READING PASSAGE Start Marker
3. The claimant has the following severe impairment[s]: degenerative disc disease with radiculopathy, obesity, gout (20 CFR 404.1520(c)).
4. The claimant does not have an impairment or combination of impairments that meets or medically equals the severity of one of the listed impairments in 20 CFR Part 404, Subpart P, Appendix 1 (20 CFR 404.1520(d), 404.1525 and 404.1526).
5. After careful consideration of the entire record, the undersigned finds that the claimant has the residual functional capacity to perform light work as defined in 20 CFR 404.1567(b) except that the claimant must avoid hazards; that the claimant cannot balance; that the claimant cannot frequently bend or stoop; and that the claimant has no severe mental limitations.
6. The claimant is unable to perform any past relevant work (20 CFR 404.1565).
7. The claimant was born on January 16, 1975 and was 34 years old, which is defined as a younger individual 18-49, on the alleged disability onset date (20 CFR 404.1563).
8. The claimant has at least a high school education and is able to communicate in English (20 CFR 404.1564).
9. Transferability of job skills is not material to the determination of disability because using the Medical Vocational Rules as a framework supports a finding that the claimant is "not disabled," whether or not the claimant has transferable job skills (See SSR 82-41 and 20 CFR Part 404, Subpart P, Appendix 2).
10. Considering the claimant's age, education, work experience, and residual functional capacity, there are jobs that exist in significant numbers in the national economy that the claimant can perform (20 CFR 404.1569 and 404.1569(a)).
11. The claimant has not been under a disability, as defined in the Social Security Act, from November 16, 2009, through the Date of this decision (20 CFR 404.1520(g)).
READING PASSAGE End Marker
ASSIGNMENT
Continue the disability decision findings from the point where they stop.
PROVIDED MATERIAL Start Marker
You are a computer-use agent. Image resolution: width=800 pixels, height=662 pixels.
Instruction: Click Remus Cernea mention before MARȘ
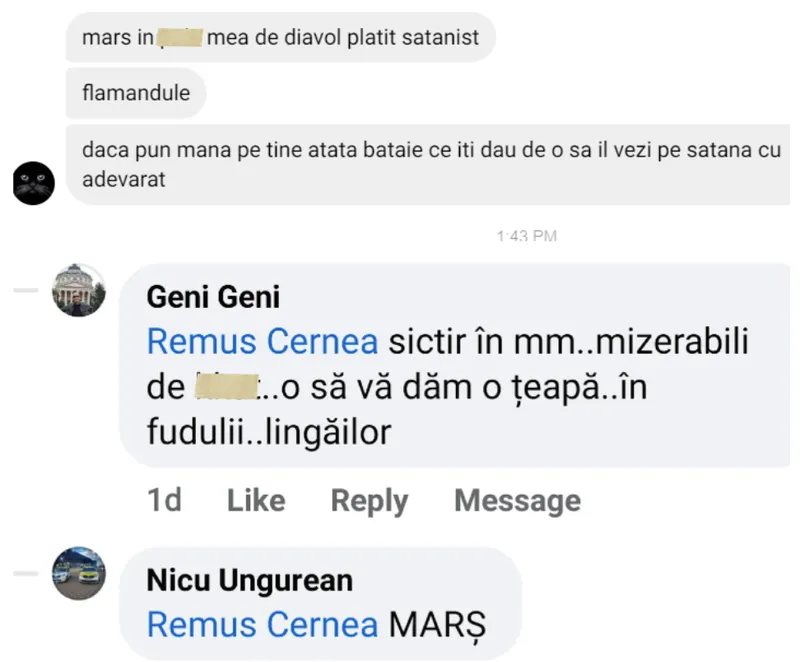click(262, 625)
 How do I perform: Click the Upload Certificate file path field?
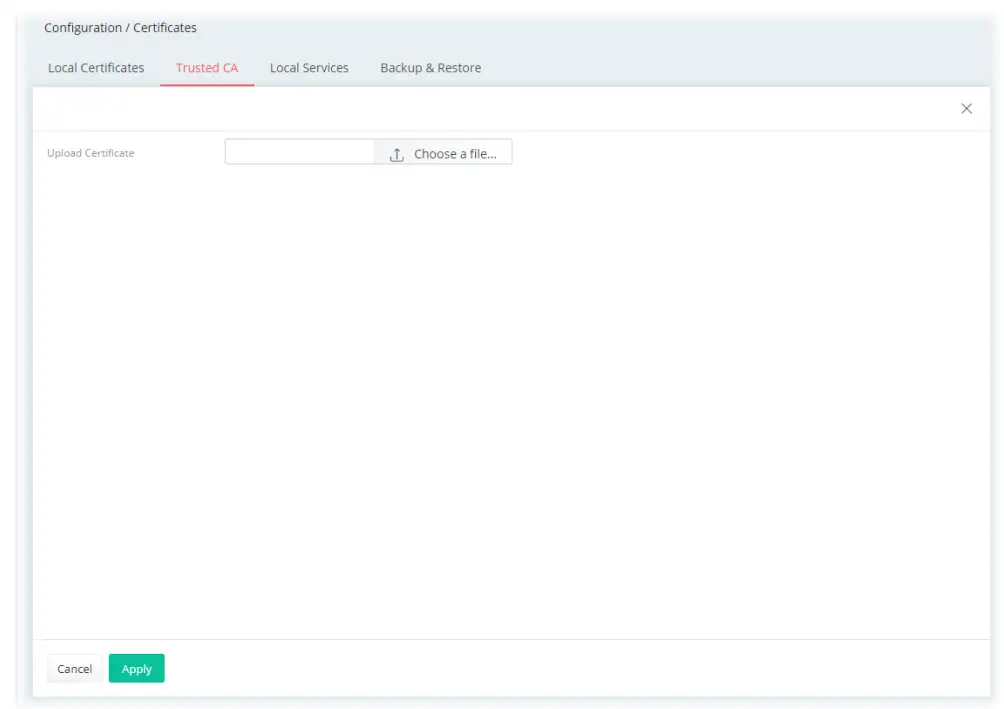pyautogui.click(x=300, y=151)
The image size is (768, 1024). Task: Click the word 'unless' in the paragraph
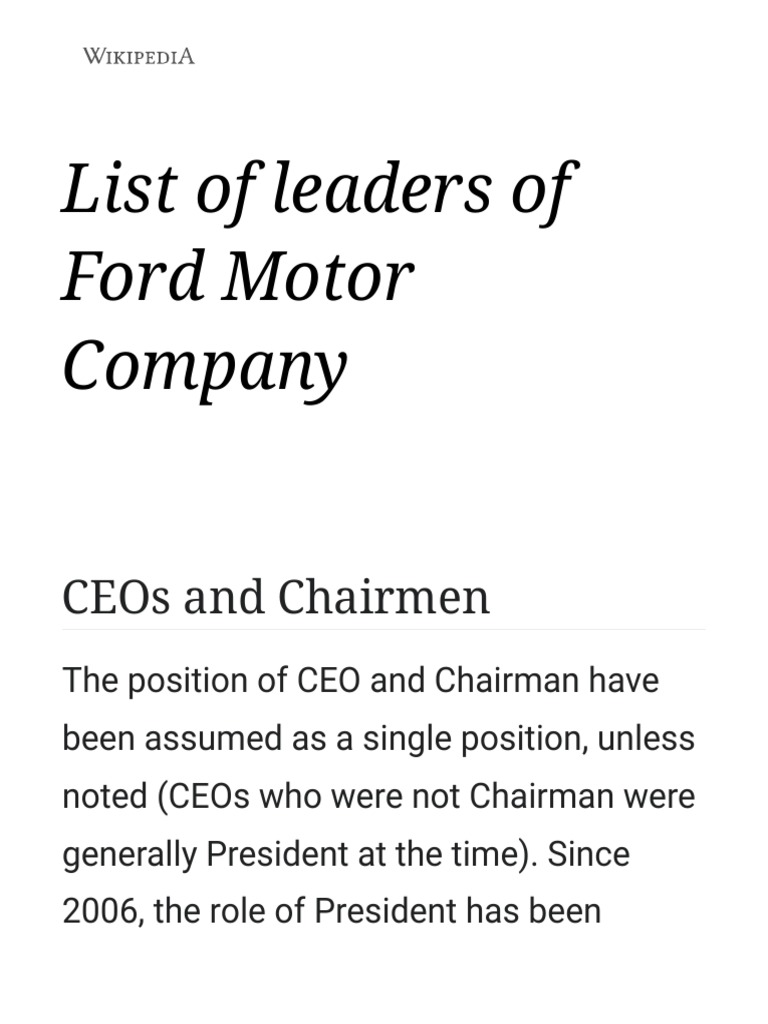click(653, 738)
PROVIDED MATERIAL End Marker
RESULT
III. Standard of Review
Judicial review of a Commissioner's decision is limited to an inquiry into whether the Commissioner failed to apply correct legal standards or made findings of fact unsupported by substantial evidence in the record. 42 U.S.C. § 405(g); Blakley v. Comm'r of Soc. Sec., 581 F.3d 399, 405 (6th Cir. 2009). Substantial evidence is "such relevant evidence as a reasonable mind might accept as adequate to support a conclusion." Consol. Edison Co. v. NLRB, 305 U.S. 197, 229 (1938). It is immaterial whether the record also possesses substantial evidence to support a different conclusion from that reached by the ALJ, or whether the reviewing judge would have decided the case differently. Crisp v. Sec'y of Health & Human Servs., 790 F.2d 450, 453 n.4 (6th Cir. 1986). The scope of the Court's review is limited to an examination of the record only, and the Court "'may not try the case de novo, nor resolve conflicts in evidence, nor decide questions of credibility.'" Walters v. Comm'r of Soc. Sec., 127 F.3d 525, 528 (6th Cir. 1997) (citations omitted).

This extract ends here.